Color view from JunoCam, showing the planet, the Red Spot and several moons. Plus … calling all astrophotographers to participate in the mission!

Juno acquired this image on July 5, 2016, the day after the craft entered orbit around Jupiter. Image via NASA/JPL.

Juno’s JunoCam acquired this image on July 10, 2016. Image via NASA/JPL.

NASA released this color view of Jupiter and several of its largest moons late in the day on July 12, 2016. It’s the first image released from the Juno spacecraft, which is the first spacecraft to enter Jupiter orbit since Galileo in the 1990s. NASA is now testing the craft’s systems and calibrating its instruments, while calling all astrophotographers for help, but this initial view shows that the mission’s camera known as JunoCam survived its first pass through Jupiter’s extreme radiation environment. Phew.
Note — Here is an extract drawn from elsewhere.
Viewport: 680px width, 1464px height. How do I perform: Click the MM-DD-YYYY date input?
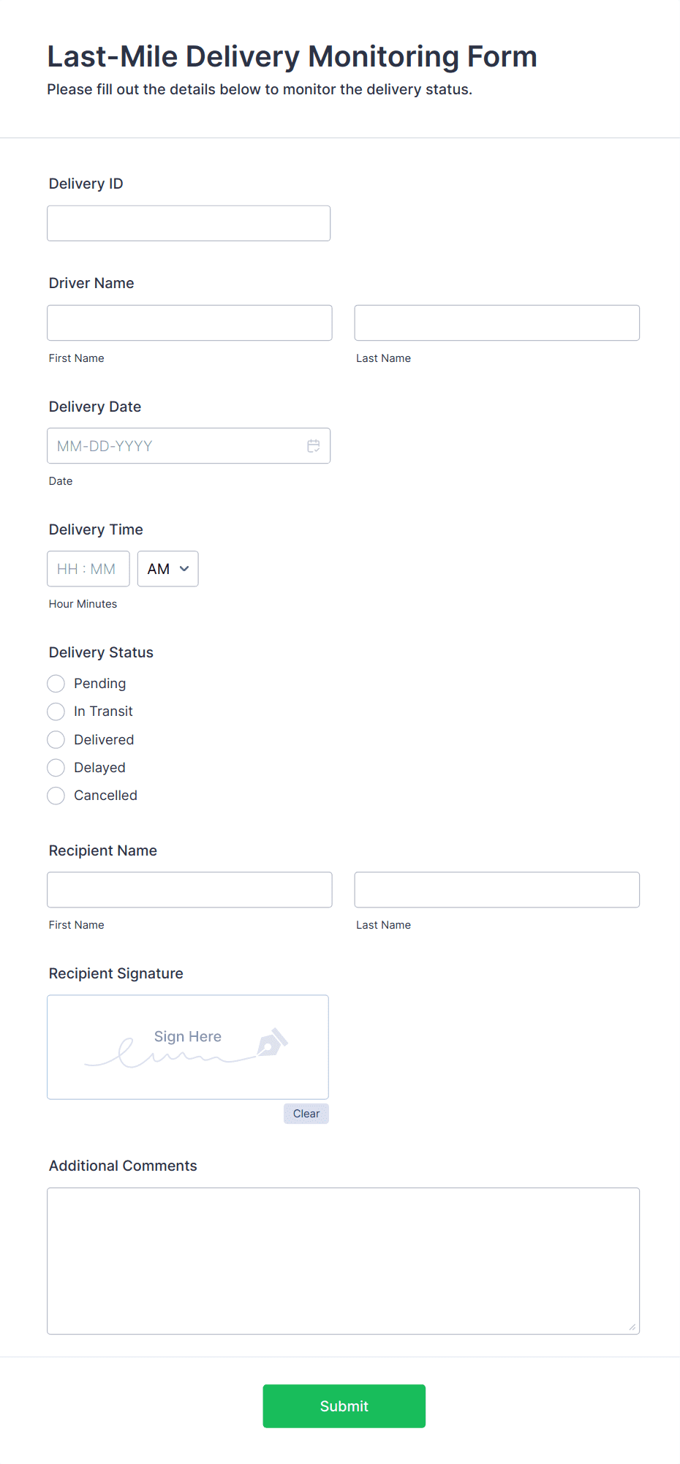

JunoCam acquired the image on July 10, 2016 at 5:30 UTC, when the spacecraft was 2.7 million miles (4.3 million km) from Jupiter on the outbound leg of its initial 53.5-day capture orbit. Juno will spend 107 days in this highly elongated capture orbit. Scientists chose to take this long way around instead of inserting Juno directly into its final, 14-day orbit, because the direct route would have required a lot of fuel.

JunoCam will continue to image Jupiter during Juno’s capture orbits. The first high-resolution images of the planet will be taken on August 27 when the Juno spacecraft makes its next close pass to Jupiter.
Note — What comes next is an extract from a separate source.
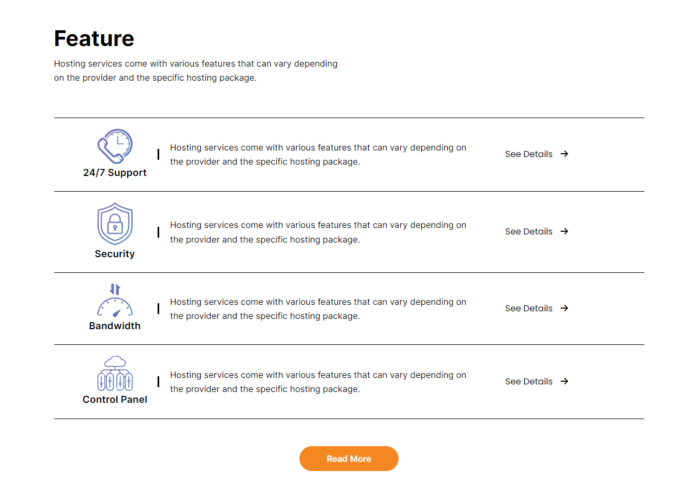The height and width of the screenshot is (503, 698).
Task: Follow the Bandwidth See Details link
Action: coord(529,309)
Juno’s final orbit around Jupiter, by the way, has been called “the most challenging ever attempted.” It’ll ultimately bring the craft as close as just 3,100 miles (5,000 km) to the planet’s cloudtops.
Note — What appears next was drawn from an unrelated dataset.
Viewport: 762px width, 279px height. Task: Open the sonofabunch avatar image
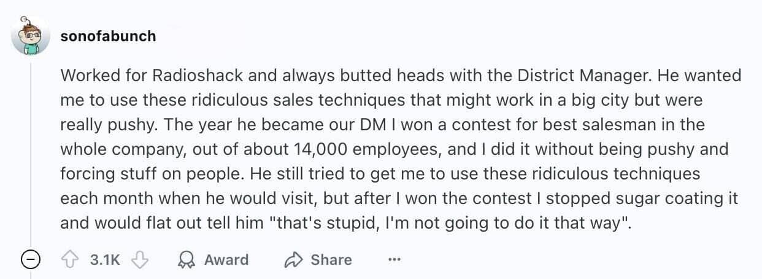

The video below – which has been watched 1.4 million times on YouTube – shows Juno’s awesome approach to Jupiter:

Calling all astrophotographers! The official science collection phase of the Juno mission begins in October. In the meantime, the JunoCam team is calling all amateur astronomers and astrophotographers to upload their telescopic images and data of Jupiter. On JunoCam’s web page, the team explained:

These uploads are critical for the upcoming Discussion section (now live!) and will help NASA successfully plan the future of the mission.

If you’re a veteran astrophotographer or if you’re just getting started with your first telescope, we highly recommend you read our Submission Guidelines before submitting data. In the PDF you’ll find information about the best capture and process workflows as well as links to free software and tutorials.

Follow this link for professional Earth-based support observations schedules

For more information, visit JunoCam’s website.

Before you go, check out the video below. It’s an animation, showing Juno’s graceful sweep through space, on the 5-year voyage to Jupiter. Wow. It’s hard to realize sometimes – amidst the chaos of earthly affairs – that we’re also truly space-farers.

Bottom line: First color view from the Juno spacecraft’s Junocam, acquired from Jupiter orbit on July 5, 2016. Plus information on how amateur astronomers and photographers can participate in the mission.